What is the BRRRR Strategy?
BRRRR stands for Buy, Rehab, Rent, Refinance, Repeat. It's an investment strategy that allows real estate investors to build a portfolio of rental properties while continuously recycling their capital. Instead of leaving all your money tied up in one property, you renovate it to increase value, rent it out for cash flow, refinance to pull your original investment back out, and use that capital to buy the next property. Done correctly, you can acquire multiple cash-flowing properties with the same initial capital.
BRRRR has become one of the most popular buy-and-hold strategies because it solves the biggest constraint for most investors: capital. If you have to leave $40,000 in every deal, you can buy maybe 3-5 properties before running out of money. With BRRRR, you can theoretically scale to dozens of properties because your capital comes back after each refinance.
How BRRRR works step by step
1. Buy below market value
Acquire a distressed property significantly below its after-repair value. BRRRR typically requires buying at 70-75% of ARV minus repairs. Many BRRRR investors use hard money loans for the initial purchase because speed matters and conventional lenders won't finance distressed properties.
2. Rehab to rental-ready condition
Renovate the property to a condition that supports strong rent and a high appraisal value. BRRRR rehabs are different from flip rehabs -- you're optimizing for durability and tenant-friendliness, not luxury finishes. Durable flooring, neutral colors, low-maintenance landscaping, and reliable mechanical systems.
3. Rent to a qualified tenant
Place a tenant and stabilize the property as an income-producing asset. Most lenders require the property to be rented (or at least have a signed lease) before refinancing. The rent amount directly affects your cash-on-cash return and must support the new mortgage payment after refinancing.
4. Refinance to pull capital back out
Apply for a conventional cash-out refinance based on the new appraised value (post-renovation). Most lenders will refinance at 75% of appraised value. If you bought and rehabbed for less than 75% of ARV, you recover all or most of your initial investment. Some lenders require a 6-12 month seasoning period before refinancing.
5. Repeat with the recovered capital
Take the capital from the refinance and use it to buy the next distressed property.

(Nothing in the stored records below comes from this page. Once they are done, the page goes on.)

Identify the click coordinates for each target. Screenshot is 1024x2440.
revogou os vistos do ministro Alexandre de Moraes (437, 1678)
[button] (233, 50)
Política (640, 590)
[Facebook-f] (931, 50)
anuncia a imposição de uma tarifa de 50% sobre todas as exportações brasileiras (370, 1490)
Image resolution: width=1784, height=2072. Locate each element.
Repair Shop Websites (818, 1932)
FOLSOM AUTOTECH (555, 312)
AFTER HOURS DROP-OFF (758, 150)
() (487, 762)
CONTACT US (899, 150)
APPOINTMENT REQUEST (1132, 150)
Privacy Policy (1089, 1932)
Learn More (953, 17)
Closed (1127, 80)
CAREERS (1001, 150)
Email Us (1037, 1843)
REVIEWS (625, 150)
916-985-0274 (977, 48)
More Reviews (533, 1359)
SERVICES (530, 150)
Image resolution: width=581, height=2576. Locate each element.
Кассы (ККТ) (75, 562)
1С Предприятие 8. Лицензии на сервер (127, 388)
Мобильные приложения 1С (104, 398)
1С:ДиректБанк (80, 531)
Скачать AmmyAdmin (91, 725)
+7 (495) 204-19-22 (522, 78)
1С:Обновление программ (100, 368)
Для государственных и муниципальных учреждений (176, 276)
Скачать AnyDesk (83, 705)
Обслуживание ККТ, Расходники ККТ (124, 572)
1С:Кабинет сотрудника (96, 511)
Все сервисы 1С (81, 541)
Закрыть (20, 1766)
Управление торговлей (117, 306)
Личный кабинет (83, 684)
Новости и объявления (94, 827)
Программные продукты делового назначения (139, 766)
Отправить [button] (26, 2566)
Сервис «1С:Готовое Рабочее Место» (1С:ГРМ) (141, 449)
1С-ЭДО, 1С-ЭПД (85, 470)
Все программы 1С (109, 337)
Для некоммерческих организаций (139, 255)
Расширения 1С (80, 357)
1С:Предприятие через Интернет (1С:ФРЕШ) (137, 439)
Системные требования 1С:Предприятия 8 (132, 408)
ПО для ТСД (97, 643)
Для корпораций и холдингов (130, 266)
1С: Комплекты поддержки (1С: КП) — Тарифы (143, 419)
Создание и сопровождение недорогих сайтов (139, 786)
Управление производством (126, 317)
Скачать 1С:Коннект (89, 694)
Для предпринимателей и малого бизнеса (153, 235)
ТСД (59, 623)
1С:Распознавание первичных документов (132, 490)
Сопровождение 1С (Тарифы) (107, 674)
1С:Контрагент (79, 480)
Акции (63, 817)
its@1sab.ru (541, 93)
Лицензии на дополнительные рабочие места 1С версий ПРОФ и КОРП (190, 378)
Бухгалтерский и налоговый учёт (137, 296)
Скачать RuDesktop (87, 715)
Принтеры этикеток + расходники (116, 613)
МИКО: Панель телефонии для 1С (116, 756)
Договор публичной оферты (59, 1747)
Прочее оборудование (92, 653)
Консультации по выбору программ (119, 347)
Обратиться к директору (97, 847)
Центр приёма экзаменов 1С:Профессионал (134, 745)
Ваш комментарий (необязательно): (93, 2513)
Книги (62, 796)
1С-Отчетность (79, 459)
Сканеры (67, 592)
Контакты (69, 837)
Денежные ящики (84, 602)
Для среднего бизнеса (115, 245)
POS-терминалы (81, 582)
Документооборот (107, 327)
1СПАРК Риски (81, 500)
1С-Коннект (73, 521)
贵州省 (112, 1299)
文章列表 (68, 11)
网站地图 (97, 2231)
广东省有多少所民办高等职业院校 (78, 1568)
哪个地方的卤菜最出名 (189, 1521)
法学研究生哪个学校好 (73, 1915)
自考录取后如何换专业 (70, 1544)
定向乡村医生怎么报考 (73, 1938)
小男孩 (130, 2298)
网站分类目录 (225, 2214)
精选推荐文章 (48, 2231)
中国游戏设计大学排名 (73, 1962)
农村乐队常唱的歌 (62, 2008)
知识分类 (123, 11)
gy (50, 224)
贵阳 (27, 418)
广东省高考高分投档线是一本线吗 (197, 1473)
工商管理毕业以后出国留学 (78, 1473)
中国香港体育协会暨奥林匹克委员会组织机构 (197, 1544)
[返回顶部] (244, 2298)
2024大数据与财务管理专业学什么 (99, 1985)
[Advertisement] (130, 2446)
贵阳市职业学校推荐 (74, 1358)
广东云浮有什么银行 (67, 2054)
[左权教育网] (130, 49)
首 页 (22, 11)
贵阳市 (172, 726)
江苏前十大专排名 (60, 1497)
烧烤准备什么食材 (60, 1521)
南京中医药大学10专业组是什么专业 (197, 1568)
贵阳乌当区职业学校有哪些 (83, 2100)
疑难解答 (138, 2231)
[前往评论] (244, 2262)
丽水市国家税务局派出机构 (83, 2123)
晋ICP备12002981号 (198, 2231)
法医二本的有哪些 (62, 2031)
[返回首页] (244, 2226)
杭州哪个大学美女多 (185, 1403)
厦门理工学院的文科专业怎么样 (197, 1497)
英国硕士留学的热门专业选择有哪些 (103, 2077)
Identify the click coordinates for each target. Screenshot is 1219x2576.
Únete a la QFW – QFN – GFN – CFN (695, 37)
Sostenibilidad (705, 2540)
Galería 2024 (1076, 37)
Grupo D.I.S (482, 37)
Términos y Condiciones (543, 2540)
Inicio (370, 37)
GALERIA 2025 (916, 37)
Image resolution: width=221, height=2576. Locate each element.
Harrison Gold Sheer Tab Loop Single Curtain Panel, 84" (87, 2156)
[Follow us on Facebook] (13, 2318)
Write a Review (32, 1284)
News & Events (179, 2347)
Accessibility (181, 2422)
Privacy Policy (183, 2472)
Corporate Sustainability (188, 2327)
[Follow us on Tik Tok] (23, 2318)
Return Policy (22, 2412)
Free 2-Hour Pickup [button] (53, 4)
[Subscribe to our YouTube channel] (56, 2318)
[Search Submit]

The cycle repeats, and your portfolio grows while each property cash flows.
BRRRR example
| Step | Amount |
|---|---|
| Purchase price | $100,000 |
| Rehab cost | $30,000 |
| Total invested | $130,000 |
| After-repair value (appraised) | $180,000 |
| Refinance at 75% LTV | $135,000 |
| Capital recovered | $135,000 - payoff = $130,000+ |
| Money left in deal | ~$0 (or close to it) |
| Monthly rent | $1,500 |
| Monthly mortgage (new loan) | ~$900 |
| Monthly cash flow (after expenses) | ~$200-300 |
In this example, the investor gets all their capital back, keeps a cash-flowing rental property, and has $130,000 to invest in the next deal.
Why BRRRR investors buy from wholesalers
BRRRR investors are some of the best wholesale buyers because they need exactly what wholesalers provide: below-market, distressed properties with value-add potential. They're repeat buyers with a system, which means they buy consistently and close reliably. When you understand that your buyer is running a BRRRR strategy, you can market deals with the right numbers: ARV, estimated rent, rehab scope, and refinance potential.